Hoskins stood up, agitated, looking like he needed to break something. “Look at my face! Am I smiling? No!” His bow tie appeared tighter than usual, and he pointed his round, fat forefingers like pistols at Peter’s face. “And you better be right, Peter. You had better be right. Sorry is no good in this town when you fuck up. Sorry doesn’t feed the cat.”
THE REPORTERS HAD FOUND HIM
. Competing for the slightest piece of information, they wanted to know more about one of the main players in the Whitlock case, and had found Peter at the very hour he was to finish up the Robinson trial. As soon as he had turned the corner on the fourth-floor hallway, someone had looked up and said “Over here” and the lights had snapped on blindingly and microphones were shoved toward him and the questions peppered him. He’d moved tight-lipped through about ten reporters, gotten into court, and finally, trying to finish a bad dream, they had moved to the closing arguments. His head pounded in exhaustion. He listened to Morgan finish up his rant
about the confession and add to that the usual wind about circumstantial evidence and inconsistencies in testimony for the prosecution, then finish his summary with a hackneyed emotional guilt trip for the jury: “… and do you really wish to convict a man—remove his freedoms, the very thing this country is based on—because of what the prosecution
purports
to be evidence, when in fact…” It was boilerplate, and it was bad.
Now Judge Scarletti nodded at him to begin his summation. Peter stood up and walked over to the jury, hands open before him like a preacher. A dumb trick, but it got their attention. He would speak for Judy Warren, who could not speak for herself, and his words would be the last the jury heard before the judge gave them the charge. Now he would impose a narrative on the testimony, remind them of what they had heard, and what they should remember. His words would clarify, simplify, and bring order so that the jury would apply common sense to what it had heard.
“Ladies and gentlemen of the jury, thank you for your careful consideration of all the evidence you’ve heard, evidence which I suggest shows beyond reasonable doubt that the defendant, Mr. William Robinson, did on August sixteenth of last year murder intentionally and knowingly Miss Judy Warren. Now, I want to reiterate”—he didn’t like the dull look he was getting from the old white-haired man, a retired barber who sat in the last row—“I want to review the important points of testimony for you, because, as I suggest you will see, this is a fairly simple case in which all the pieces fit together. That’s right—every piece fits every other piece. They show just when, where, and how Mr. Robinson killed his ex-girlfriend after being seized with anger. He was frenzied with jealousy.

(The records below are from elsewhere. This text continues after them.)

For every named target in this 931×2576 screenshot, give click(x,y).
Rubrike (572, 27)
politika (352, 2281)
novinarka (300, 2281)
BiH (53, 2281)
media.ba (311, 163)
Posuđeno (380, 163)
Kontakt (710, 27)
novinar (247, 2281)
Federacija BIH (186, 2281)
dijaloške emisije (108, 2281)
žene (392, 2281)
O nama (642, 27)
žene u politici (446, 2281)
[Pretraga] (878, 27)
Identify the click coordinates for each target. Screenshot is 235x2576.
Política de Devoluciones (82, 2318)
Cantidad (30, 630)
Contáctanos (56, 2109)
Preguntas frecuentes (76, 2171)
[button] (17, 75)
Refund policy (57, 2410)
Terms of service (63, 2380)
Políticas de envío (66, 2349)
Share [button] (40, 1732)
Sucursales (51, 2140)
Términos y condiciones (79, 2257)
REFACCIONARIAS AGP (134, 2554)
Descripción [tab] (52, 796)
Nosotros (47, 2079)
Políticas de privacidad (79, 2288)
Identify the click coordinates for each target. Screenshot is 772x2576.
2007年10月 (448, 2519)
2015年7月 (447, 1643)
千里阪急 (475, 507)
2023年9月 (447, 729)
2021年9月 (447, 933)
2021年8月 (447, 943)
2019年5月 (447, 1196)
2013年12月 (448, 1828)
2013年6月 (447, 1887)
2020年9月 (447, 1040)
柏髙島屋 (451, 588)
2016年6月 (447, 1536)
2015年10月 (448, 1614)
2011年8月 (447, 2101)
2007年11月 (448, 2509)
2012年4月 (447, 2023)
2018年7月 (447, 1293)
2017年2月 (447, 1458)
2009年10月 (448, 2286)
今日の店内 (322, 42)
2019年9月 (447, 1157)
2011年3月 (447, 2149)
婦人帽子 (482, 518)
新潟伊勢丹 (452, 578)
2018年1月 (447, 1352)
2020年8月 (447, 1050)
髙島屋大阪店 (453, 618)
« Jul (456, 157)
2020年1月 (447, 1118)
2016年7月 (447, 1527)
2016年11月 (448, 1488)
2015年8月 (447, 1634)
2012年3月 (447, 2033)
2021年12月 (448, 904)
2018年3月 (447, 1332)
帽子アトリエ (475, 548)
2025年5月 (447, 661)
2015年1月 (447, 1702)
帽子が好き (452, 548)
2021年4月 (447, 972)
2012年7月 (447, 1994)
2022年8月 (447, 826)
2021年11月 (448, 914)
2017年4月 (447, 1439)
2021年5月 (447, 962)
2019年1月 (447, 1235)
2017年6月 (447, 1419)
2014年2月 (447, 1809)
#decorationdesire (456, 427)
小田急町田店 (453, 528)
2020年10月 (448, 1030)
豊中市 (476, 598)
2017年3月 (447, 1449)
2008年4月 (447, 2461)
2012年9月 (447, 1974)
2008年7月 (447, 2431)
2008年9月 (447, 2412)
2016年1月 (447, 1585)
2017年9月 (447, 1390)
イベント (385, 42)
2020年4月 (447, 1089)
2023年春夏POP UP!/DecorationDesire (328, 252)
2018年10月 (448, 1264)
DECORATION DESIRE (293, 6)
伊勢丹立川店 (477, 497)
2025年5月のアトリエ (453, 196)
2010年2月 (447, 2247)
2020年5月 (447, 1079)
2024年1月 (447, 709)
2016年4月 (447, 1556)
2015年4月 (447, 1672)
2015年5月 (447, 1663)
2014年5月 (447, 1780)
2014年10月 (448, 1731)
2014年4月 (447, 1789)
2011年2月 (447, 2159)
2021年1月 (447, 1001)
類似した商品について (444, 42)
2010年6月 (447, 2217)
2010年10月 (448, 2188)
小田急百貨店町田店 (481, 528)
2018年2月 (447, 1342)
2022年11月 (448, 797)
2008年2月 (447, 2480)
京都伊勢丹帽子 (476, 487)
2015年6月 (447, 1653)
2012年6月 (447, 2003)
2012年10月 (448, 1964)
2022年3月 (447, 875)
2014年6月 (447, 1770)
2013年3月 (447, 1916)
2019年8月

“Now then, the defense has chosen not to contend these facts directly. The defense, ladies and gentlemen, has offered to you what I suggest is an utterly improbable set of events. The defense”—the disgust in his voice was palpable now, he knew—“would have you believe that William Robinson was nowhere near Judy Warren last August sixteenth and that his confession is the result of mental illness and was elicited, planned, and coached by the police. The defense would have you believe that the confession is spurious, a hoax, a falsehood. The defense has
brought in a couple of William Robinson’s old high-school pals to say he was with them early that night when they went drinking. They are his friends and they want to be loyal to him, so they’re telling a story they all agreed on. They testified he drove home that night. I want you to consider what kind of witnesses they were, and whether you can consider them as credible. Then the defendant’s housekeeper has said she heard him come in the house and that she spoke with him. Yesterday we saw that this testimony doesn’t hold water—she as much as admitted that herself.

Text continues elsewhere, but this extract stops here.